## DOCUMENT SECTION
------------------------------

Returns a stream of PredictionPair
Note: This endpoint pairs incoming query records that pass the blocking model with records in an existing mastering project and returns match/no-match labels for the pairs. Along with the v1/projects/{project}:matchClusters endpoint, it replaces the functionality of the v1/projects/{project}:match endpoint which remains available for backward compatibility.
The request body is a set of external records to match against records in an existing mastering project. The external records must have the same attributes as the unified dataset for the project, separated by newlines.
Requirements for Streaming Records
To provide multiple records as an input, or stream records, follow these guidelines:
- Swagger endpoints available within Tamr Core do not support streaming. To add multiple input records, use cURL for this endpoint.
- When making an LLM match request with cURL, use the
--data-binary
instead of the-d
option.

------------------------------

## SUPPLIED MATERIAL
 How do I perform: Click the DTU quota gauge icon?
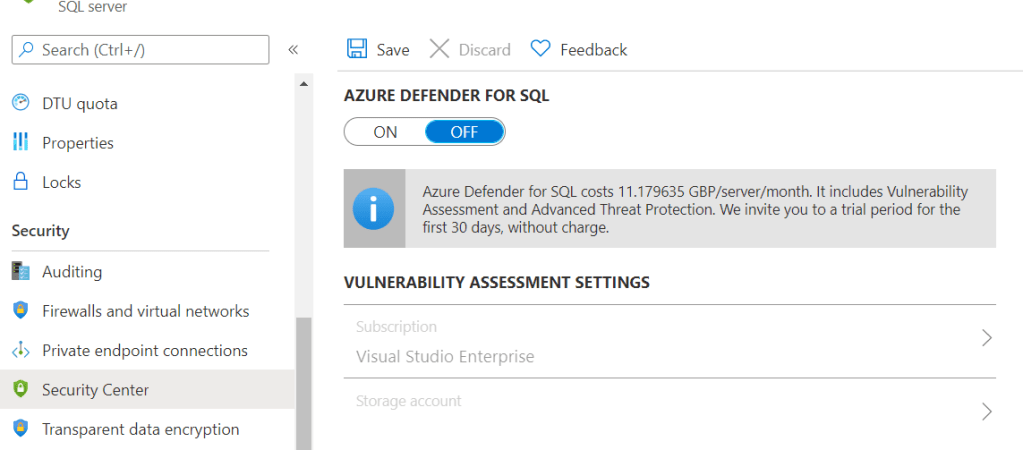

------------------------------

## WORK INSTRUCTION 1
In the Tamr Core matching endpoint documentation, how must the external records in the request body be separated?
## WORK INSTRUCTION 2
Proceed with the Tamr Core matching endpoint documentation from the point where it stops.

## EXERCISE RESULT 1
By newlines.

## EXERCISE RESULT 2
Response Fields
Match/no-match record information is returned as a response stream, so matches are returned as soon as the first batch of records is processed. For record pairs, the response output is similar to the following example:
{
"queryRecordId": "query-record-id",
"matchedRecordId": "matched-record-id",
"suggestedLabel": "MATCH",
"suggestedLabelConfidence": 0.94,
"matchProbability": 0.55,
"attributeSimilarities": {
"f1": 0.0,
"f2": 1.0,
"f3": 0.5
},
"userDefinedSignals": {
"s1": 0.6,
"s2": 0.8
},
"matchingFunctionsPredictions": {
"mf1": "MATCH",
"mf2": "NON_MATCH"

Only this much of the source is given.